On the process: “It’s my first time working in the performance capture space. It’s a live-action movie, but the giants are fully rendered CG characters driven by actors, and that intrigued me because I hadn’t done that before and I wanted to work in that space. And 3D came along and here we are with that.”
On performance capture: “It’s fascinating. It takes you back to play-acting as a kid in your living room because you are running around and having to imagine that you are in Gantua and imagine that there are these weapons and all these giant things. But there’s nothing when you are there other than Styrofoam and blocks. It forces the actors to regress to when they would play-act as kids or do minimalist theatre. But in that way it’s fascinating – I can see why Robert Zemeckis and James Cameron have started to shoot pictures this way.”
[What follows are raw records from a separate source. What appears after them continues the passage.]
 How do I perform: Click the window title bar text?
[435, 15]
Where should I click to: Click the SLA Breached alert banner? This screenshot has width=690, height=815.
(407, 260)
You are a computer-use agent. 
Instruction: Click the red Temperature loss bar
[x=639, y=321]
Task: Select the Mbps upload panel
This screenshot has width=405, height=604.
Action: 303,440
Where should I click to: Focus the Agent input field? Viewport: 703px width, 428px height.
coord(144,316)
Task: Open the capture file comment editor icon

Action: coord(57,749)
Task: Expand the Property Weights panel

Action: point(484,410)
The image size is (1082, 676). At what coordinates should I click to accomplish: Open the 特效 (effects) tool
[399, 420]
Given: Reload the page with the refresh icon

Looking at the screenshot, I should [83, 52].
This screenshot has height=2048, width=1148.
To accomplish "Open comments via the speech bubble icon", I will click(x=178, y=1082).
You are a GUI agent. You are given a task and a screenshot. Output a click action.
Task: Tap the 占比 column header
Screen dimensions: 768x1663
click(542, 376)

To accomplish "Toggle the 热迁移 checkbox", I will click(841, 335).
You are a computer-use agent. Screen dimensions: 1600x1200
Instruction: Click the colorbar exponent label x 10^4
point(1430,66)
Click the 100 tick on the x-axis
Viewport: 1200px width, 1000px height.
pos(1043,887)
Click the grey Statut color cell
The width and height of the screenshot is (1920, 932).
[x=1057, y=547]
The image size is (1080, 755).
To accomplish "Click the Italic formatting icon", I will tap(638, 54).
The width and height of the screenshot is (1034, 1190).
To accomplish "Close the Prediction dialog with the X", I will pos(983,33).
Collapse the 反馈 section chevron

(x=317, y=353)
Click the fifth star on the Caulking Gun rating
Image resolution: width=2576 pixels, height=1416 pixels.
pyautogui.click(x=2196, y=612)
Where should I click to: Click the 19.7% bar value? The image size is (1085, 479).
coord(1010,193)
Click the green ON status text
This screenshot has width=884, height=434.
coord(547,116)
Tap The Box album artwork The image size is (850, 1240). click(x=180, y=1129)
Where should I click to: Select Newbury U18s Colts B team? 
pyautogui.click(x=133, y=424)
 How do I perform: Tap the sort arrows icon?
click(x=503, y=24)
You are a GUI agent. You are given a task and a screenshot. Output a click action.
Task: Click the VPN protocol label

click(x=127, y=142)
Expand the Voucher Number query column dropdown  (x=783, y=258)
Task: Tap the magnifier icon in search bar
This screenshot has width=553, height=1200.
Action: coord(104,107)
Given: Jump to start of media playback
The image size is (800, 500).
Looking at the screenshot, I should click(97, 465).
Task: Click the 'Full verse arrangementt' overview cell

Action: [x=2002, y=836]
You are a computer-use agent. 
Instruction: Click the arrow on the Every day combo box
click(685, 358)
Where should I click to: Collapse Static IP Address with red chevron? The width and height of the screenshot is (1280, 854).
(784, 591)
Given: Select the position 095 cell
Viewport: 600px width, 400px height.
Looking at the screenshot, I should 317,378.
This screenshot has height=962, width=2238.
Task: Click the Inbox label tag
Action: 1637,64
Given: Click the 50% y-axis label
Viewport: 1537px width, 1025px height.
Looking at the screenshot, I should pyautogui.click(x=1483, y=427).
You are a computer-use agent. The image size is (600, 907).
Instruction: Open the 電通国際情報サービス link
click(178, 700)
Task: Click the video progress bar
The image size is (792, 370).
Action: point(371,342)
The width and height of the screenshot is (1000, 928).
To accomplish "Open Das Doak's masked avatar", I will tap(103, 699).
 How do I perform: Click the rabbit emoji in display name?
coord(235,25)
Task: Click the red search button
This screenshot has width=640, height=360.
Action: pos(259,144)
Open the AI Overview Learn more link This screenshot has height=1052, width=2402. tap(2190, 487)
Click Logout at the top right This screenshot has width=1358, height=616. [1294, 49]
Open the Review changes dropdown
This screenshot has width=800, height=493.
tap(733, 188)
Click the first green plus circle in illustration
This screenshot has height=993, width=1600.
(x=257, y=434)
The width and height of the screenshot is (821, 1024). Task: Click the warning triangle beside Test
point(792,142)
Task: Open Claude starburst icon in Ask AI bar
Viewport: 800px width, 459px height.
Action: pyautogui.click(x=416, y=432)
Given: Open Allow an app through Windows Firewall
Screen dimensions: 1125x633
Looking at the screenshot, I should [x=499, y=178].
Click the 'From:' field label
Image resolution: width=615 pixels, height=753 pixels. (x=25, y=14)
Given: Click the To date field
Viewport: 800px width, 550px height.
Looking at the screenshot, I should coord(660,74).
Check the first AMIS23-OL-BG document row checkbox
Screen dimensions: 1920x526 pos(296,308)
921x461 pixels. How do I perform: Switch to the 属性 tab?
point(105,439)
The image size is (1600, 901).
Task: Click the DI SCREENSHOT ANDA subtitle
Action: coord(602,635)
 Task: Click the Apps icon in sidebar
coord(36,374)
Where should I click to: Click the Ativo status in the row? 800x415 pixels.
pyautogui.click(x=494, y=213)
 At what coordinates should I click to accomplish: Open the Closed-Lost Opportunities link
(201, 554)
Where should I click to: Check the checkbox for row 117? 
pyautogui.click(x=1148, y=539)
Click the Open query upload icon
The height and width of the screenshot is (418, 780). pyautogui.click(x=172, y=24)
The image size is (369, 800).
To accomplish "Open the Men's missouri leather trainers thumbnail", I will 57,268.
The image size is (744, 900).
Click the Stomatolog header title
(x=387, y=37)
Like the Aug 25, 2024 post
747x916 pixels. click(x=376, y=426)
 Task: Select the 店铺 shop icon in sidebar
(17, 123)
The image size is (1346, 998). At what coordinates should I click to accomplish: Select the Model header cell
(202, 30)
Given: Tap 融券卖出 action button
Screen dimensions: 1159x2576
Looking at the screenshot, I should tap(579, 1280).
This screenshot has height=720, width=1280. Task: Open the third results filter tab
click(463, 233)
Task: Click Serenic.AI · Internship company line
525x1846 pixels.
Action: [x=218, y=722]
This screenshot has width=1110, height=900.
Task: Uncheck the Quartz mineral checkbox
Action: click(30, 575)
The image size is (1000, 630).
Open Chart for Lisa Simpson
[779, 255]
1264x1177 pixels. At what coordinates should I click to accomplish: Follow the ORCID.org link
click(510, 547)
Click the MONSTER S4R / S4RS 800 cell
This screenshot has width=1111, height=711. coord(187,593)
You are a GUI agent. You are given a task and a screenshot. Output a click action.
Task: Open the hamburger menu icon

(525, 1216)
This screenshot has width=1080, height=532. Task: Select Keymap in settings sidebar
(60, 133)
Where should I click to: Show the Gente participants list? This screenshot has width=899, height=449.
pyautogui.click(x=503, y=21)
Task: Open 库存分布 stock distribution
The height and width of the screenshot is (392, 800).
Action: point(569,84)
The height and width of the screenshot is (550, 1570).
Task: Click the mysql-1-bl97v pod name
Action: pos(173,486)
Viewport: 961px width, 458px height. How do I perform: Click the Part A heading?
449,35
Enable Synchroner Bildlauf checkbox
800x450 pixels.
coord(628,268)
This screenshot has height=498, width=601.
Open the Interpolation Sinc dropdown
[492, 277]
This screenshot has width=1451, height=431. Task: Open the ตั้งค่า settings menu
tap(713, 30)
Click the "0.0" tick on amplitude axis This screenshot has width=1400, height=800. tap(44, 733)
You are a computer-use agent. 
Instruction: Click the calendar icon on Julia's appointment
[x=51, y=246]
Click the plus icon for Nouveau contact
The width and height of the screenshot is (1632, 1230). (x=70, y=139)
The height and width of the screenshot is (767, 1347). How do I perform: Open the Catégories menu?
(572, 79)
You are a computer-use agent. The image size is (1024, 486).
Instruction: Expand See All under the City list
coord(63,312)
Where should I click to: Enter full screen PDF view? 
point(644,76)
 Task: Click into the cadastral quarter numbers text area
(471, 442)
On casting Nicholas Hoult as Jack: “I met with a lot of people – a lot of people came in – and ultimately decided that he was right for the role. I’ve liked him since `Skins’ and I was very supportive of his casting in `X-Men: First Class.’ He did a great job on that film, and I just really like him as an actor. He is a very charming, sweet guy. And he’s just tall [laughs]. That’s the one thing, he’s just tall, and when you’re making a movie about giants, you tend to want to cast shorter guys, but he’s a terrific actor.”
On the fairytale renaissance: “I was involved with this over three-and-a-half years ago, or even longer – I was flirting with it almost four years ago. But [these fairytale features] are all just a function of `Alice in Wonderland.’ And that’s cool – it’s a rensaissance of those kind of movies, and it’s cool – I’m happy to be a part of two renaissances; the comic book renaissance, and now this one. But it wasn’t intentional. In fact, I probably would have been shy about jumping into a fairytale movie with all of the projects out there now – I might have actually backed away from it. But now it’s just serendipitous I guess.”
A New Line Cinema presentation, in association with Legendary Pictures, “Jack the Giant Slayer” opens in the Philippines on Feb. 28 and will be distributed by Warner Bros. Pictures, a Warner Bros. Entertainment Company.